Connecting Spark streaming to streamsets input


I was wondering if it would be possible to provide input to spark streaming from StreamSets. I noticed that Spark streaming is not supported within the StreamSets connectors destination https://streamsets.com/connectors/ .

I exploring if there are other ways to connect them for a sample POC.


Solution

  • The best way to process data coming in from Streamsets Data Collector (SDC) in Apache Spark Streaming would be to write the data out to a Kafka topic and read the data from there. This allows you to separate out Spark Streaming from SDC, so both can proceed at its own rate of processing.
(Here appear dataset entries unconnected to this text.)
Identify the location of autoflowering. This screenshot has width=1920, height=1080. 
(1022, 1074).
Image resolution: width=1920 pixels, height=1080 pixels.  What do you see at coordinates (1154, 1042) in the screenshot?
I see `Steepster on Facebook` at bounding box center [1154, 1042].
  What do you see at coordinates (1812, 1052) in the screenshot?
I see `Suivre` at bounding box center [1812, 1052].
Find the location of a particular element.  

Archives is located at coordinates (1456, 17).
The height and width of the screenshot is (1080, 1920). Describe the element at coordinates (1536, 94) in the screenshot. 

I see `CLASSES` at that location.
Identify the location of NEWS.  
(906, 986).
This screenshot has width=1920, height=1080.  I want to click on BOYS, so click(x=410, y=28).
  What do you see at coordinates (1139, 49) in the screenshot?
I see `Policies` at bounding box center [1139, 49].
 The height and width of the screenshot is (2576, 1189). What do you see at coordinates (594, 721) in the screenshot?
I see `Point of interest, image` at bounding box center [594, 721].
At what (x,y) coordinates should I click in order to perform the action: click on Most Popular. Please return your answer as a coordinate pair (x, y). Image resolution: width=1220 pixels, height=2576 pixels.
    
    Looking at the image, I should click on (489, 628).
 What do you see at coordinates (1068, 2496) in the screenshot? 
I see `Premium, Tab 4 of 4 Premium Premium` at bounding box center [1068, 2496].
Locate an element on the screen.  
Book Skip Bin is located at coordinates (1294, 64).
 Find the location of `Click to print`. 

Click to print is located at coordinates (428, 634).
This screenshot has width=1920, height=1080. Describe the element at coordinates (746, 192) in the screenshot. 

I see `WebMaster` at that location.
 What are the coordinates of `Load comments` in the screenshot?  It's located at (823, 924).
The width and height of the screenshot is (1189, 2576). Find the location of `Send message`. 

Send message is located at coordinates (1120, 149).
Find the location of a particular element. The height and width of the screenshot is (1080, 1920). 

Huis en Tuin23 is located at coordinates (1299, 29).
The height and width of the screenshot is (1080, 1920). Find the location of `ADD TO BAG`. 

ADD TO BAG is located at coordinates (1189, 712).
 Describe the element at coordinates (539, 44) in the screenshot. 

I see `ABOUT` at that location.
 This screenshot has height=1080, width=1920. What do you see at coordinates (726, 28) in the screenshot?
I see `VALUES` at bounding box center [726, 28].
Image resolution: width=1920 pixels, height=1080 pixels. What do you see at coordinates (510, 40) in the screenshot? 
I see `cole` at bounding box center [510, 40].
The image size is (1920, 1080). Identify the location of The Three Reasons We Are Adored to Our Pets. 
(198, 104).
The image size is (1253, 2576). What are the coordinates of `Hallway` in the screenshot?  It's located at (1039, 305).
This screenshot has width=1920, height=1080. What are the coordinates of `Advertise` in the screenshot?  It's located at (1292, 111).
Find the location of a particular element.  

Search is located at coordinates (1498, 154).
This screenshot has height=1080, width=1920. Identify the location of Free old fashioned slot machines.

    SDC microbatches are defined record count while Spark Streaming microbatches are dictated by time. This means that each SDC batch may not (and probably will not) correspond to a Spark Streaming batch (most likely that Spark Streaming batch will probably have data from several SDC batches). SDC "commits" each batch once it is sent to the destination - having a batch written to Spark Streaming will mean that each SDC batch will need to correspond to a Spark Streaming batch to avoid data loss. It is also possible that Spark Streaming "re-processes" already committed batches due to processing or node failures. SDC cannot re-process committed batches - so to recover from a situation like this, you'd really have to write to something like Kafka that allows you to re-process the batches. So having a direct connector that writes from SDC to Spark Streaming would be complex and likely have data loss issues.

    In short, your best option would be SDC -> Kafka -> Spark Streaming.